On Wed, 2012-06-27 at 14:54 +0200, Andreas Oster wrote:
> Am 27.06.2012 14:44, schrieb Andrew Bartlett:
> > On Wed, 2012-06-27 at 14:39 +0200, Andreas Oster wrote:
> >> Am 27.06.2012 14:26, schrieb Andrew Bartlett:
> >>> On Wed, 2012-06-27 at 14:12 +0200, Andreas Oster wrote:
> >>>> Am 27.06.2012 12:21, schrieb Andrew Bartlett:
> >>>>> On Wed, 2012-06-27 at 08:21 +0200, Andreas Oster wrote:
> >>>>>> Hello all,
> >>>>>>
> >>>>>> today I have tried to fix replication of ForestDnsZones and
> >>>>>> DomainDnsZones. I pulled the current sources from GIT and recompiled
> >>>>>> samba4. After installation I demoted the second DC, which completed
> >>>>>> without any errors. Afterwards I have tried to re-join the server but
> >>>>>> this is constantly failing. I have attached the d3 output of the join
> >>>>>> attempt.
> >>>>>>
> >>>>>> In the PDC log.samba the following error comes up when joining of the
> >>>>>> second DC failes:
> >>>>>>
> >>>>>> [2012/06/27 08:13:30,  0] ../source4/dsdb/common/util.c:2689(dsdb_savereps)

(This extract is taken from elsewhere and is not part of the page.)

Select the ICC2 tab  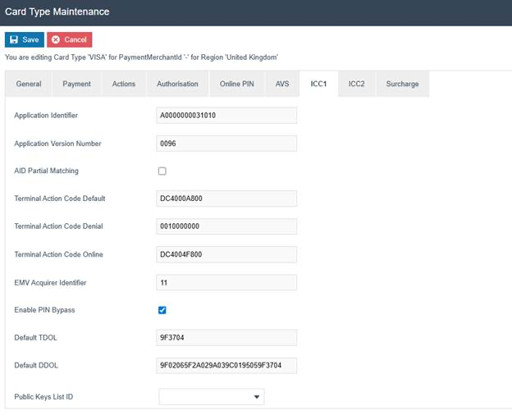[356, 84]
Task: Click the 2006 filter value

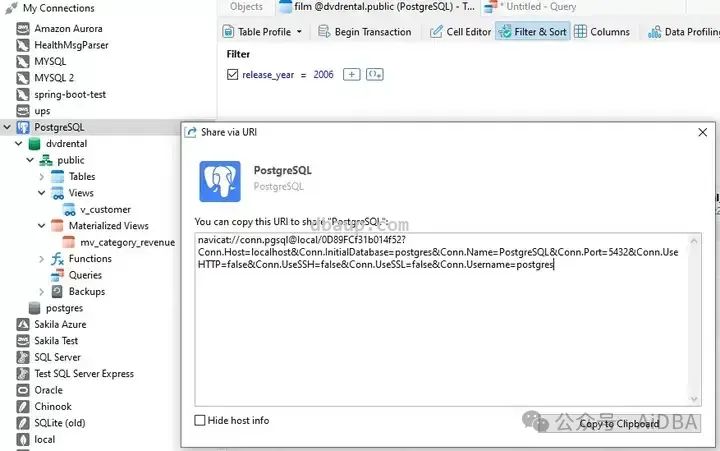Action: pos(323,74)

> >>>>>>   Failed to store repsTo - objectclass_attrs: attribute 'dc' on entry
> >>>>>> 'DC=DomainDnsZones,DC=novanetwork,DC=loc' does not exist in the
> >>>>>> specified objectclasses!
> >>>>>> [2012/06/27 08:13:30,  0]
> >>>>>> ../source4/rpc_server/drsuapi/updaterefs.c:154(drsuapi_UpdateRefs)

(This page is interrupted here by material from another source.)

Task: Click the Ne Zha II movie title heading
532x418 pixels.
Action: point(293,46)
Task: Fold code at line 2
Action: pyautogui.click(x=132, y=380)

> >>>>>>   Failed to delete repsTo for d54eb180-fd57-4629-8f8f-bb48373a8daa:
> >>>>>> WERR_DS_DRA_INTERNAL_ERROR
> >>>>>>
> >>>>>>
> >>>>>> Stupid as I am, I did this on the productive system :-(
> >>>>>
> >>>>> Can you show us the full ldif for that DN on your PDC?
> >>>>>
> >>>>> ldbsearch -H sam.ldb -s base -b DC=DomainDnsZones,DC=novanetwork,DC=loc
> >>>>> * objectClass repsFrom repsTo
> >>>>>
> >>>>> Thanks,
> >>>>>
> >>>>> Andrew Bartlett
> >>>>>
> >>>> Hello Andrew,
> >>>>
> >>>> thank you for the fast response.
> >>>>
> >>>> Here is what ldbsearch returns:
> >>>>
> >>>> # record 1
> >>>> dn: DC=DomainDnsZones,DC=novanetwork,DC=loc
> >>>> objectClass: top
> >>>
> >>> OK, so that is your fundamental issue.  The correct objectClass is
> >>> domainDNS.  
> >>>
> >>> This may be due to a stub object (an object which indicates that a full
> >>> partition should be created below).  Where and how was the DNS first
> >>> created?
> >>>
> >>> Can you show me:
> >>> ldbsearch -H sam.ldb -s base -b ""
> >>>
> >>> Thanks,
> >>>
> >>> Andrew Bartlett
> >>>
> >> Hello Andrew,
> >>
> >> Initially I have started with a standard flat file bind9 config, later I
> >> changed that to bind9_dlz by using an early version of Amitay's
> >> upgrade_dns script with the --migrate=no switch. Then I created all my
> >> static DNS entries by hand with the Windows DNS admin tool.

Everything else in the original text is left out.